In those five years, I did my best to improve myself in every way.  You see, I didn't see him as the problem.  I saw myself as the problem. I was the unhappy one.  I was determined to be better in every way.  I went through therapy, gave up a compulsive eating habit, learned that a little make-up and looking neatly put together covered a multitude of physical flaws, went to technical school, earned a degree with a 4.0 average, developed friendships with other women of my age who also had children of the same ages as mine, volunteered in the local school, and filled several positions in a community-based civic organization, including serving as president of the chapter.  Following school, I found a job that paid a decent wage.  One of my husband's complaints had always been that I didn't 'contribute' to the household.  I just knew that getting a job was going to be the answer to making this marriage work...I worked hard and non-stop for five years.

But at the end of those five years, I realized, despite all the changes I'd made,  my marriage was in more trouble than it had been in the first eight years.  With every improvement, my former husband resented me more and more and grew increasingly jealous and abusive.  Positive changes were not what he wanted.   The new and improved version of me that I'd thought would help build a stronger marriage was beyond abhorrent to him.  The more people found me likable, the less he liked me.
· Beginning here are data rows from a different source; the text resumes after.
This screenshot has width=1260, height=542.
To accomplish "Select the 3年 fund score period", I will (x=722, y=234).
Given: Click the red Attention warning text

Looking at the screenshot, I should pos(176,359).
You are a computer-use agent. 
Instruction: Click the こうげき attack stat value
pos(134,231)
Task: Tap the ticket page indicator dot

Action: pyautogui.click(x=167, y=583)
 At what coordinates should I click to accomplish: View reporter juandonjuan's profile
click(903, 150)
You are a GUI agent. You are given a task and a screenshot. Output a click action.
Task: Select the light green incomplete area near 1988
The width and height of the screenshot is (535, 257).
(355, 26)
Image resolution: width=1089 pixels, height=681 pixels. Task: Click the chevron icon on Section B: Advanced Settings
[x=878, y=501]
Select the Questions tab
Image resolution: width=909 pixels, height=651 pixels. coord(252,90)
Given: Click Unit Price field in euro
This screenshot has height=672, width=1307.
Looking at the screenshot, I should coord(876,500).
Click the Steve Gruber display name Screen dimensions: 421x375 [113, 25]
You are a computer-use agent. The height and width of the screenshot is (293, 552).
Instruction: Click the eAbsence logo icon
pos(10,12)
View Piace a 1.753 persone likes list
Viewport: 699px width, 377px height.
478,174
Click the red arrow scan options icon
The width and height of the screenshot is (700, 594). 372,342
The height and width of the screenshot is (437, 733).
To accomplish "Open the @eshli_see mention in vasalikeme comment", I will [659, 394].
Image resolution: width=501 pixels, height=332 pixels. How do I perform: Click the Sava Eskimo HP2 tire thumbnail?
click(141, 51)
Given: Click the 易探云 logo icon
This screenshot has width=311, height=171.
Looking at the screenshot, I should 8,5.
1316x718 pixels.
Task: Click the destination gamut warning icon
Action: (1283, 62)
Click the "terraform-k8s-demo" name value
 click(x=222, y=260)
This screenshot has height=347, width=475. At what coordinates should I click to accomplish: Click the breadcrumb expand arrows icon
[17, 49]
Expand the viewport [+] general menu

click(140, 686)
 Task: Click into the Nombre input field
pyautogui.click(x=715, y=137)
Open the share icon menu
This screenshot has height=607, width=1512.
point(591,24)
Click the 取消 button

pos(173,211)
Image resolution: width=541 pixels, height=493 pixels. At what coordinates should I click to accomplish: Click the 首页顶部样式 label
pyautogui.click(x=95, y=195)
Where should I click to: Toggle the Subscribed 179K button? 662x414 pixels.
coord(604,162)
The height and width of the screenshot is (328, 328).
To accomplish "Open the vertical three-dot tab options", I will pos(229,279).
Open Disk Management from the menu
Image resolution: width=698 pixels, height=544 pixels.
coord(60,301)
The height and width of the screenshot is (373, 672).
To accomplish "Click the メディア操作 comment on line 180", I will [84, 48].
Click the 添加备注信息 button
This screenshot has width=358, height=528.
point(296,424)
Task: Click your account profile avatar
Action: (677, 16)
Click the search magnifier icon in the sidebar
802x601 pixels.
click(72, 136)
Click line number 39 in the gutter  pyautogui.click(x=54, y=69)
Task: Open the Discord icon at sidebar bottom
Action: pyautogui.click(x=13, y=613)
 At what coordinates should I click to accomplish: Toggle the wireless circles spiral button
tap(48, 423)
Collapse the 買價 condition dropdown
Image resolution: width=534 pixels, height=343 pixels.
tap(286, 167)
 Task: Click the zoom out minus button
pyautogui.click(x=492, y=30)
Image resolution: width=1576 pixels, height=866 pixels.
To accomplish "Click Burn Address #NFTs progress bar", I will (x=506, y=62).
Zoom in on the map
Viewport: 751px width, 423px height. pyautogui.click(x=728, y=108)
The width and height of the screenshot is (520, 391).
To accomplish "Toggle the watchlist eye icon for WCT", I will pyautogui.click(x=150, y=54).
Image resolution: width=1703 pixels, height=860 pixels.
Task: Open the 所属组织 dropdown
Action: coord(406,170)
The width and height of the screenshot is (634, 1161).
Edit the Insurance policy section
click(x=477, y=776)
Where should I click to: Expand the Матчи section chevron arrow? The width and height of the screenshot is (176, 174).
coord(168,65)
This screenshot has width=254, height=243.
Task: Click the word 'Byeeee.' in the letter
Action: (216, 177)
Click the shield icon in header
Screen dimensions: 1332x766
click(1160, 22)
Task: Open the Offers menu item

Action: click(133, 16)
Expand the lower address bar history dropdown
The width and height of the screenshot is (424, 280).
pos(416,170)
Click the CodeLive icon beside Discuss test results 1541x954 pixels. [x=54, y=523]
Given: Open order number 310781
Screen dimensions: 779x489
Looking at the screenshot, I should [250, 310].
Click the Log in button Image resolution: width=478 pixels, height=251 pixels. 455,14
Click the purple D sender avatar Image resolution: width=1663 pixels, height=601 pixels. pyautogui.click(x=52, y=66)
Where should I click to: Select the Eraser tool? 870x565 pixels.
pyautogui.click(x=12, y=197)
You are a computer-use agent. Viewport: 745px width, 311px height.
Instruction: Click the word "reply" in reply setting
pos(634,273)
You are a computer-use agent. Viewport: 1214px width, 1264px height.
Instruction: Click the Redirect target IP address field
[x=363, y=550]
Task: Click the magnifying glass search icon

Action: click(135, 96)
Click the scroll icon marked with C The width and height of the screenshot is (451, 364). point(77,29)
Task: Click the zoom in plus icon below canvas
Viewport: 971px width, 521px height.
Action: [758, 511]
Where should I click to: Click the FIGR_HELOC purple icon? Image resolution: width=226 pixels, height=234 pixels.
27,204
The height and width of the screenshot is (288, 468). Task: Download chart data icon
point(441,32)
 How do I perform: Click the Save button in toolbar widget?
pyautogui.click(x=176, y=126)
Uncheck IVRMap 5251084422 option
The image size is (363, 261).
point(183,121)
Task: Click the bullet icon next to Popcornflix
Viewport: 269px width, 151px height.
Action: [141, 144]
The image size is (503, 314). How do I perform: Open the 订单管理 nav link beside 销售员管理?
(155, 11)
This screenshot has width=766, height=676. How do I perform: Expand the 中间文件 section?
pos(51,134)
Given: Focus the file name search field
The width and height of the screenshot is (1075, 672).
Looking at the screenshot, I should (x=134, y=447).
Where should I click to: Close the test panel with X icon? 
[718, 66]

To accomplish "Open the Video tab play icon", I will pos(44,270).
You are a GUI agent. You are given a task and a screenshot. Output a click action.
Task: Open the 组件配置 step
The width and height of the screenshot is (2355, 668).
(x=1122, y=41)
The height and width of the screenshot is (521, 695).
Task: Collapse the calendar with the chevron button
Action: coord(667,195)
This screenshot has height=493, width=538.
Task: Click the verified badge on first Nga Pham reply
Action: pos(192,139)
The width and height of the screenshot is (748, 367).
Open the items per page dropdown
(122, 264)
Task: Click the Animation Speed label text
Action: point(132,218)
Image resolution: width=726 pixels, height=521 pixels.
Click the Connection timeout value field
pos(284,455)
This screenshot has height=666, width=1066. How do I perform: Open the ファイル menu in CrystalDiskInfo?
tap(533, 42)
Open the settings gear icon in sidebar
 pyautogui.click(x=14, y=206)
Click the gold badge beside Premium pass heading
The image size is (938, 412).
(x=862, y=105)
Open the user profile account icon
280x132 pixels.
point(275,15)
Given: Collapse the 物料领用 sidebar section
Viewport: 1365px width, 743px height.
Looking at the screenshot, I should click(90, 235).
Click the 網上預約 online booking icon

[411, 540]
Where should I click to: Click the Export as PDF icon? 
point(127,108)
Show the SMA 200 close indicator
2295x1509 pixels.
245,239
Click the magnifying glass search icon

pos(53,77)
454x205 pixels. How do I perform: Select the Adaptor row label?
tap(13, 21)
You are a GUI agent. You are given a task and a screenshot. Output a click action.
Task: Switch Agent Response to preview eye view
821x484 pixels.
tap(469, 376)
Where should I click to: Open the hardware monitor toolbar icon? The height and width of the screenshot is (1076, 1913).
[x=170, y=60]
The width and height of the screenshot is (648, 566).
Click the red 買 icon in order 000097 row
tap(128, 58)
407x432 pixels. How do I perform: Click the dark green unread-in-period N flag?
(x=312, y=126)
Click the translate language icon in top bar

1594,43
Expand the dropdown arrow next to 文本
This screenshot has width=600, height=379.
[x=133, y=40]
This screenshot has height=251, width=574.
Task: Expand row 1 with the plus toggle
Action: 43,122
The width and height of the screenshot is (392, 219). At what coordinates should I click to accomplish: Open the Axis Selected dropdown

Those years I'd spent in self-improvement had only enhanced the huge chasm between his character and mine.  Not that I was flawless.  I wasn't.  There was in me something that he rejected fully and completely within himself and I want to say it was decency.  He worked a lot.  I was alone, a lot.  We struggled financially.  We fought over the usual things.  We faced a few difficult things.  But in the end, I cannot say much about him without casting aspersions on myself.  I could tell you all my reasoning at the time I made the choices I did, I could tell you why I struggled so to stay in the marriage, I could tell you all the hurts we dealt one another but to what purpose?  I can tell you only that what was tolerable grew intolerable and then went beyond intolerable. 

I walked out, taking my children with me and moving into Granny's.  I found a rental house, made a downpayment on the place and two days later I got hit by a drunk driver on my way to work.  I spent the next two weeks in the hospital and six weeks at a physical rehab hospital.  The children stayed with Granny until my brother called up my husband and reminded him that they were supposed to return to school.  He picked them up and from that time I  never knew where my children were for the next seven weeks. 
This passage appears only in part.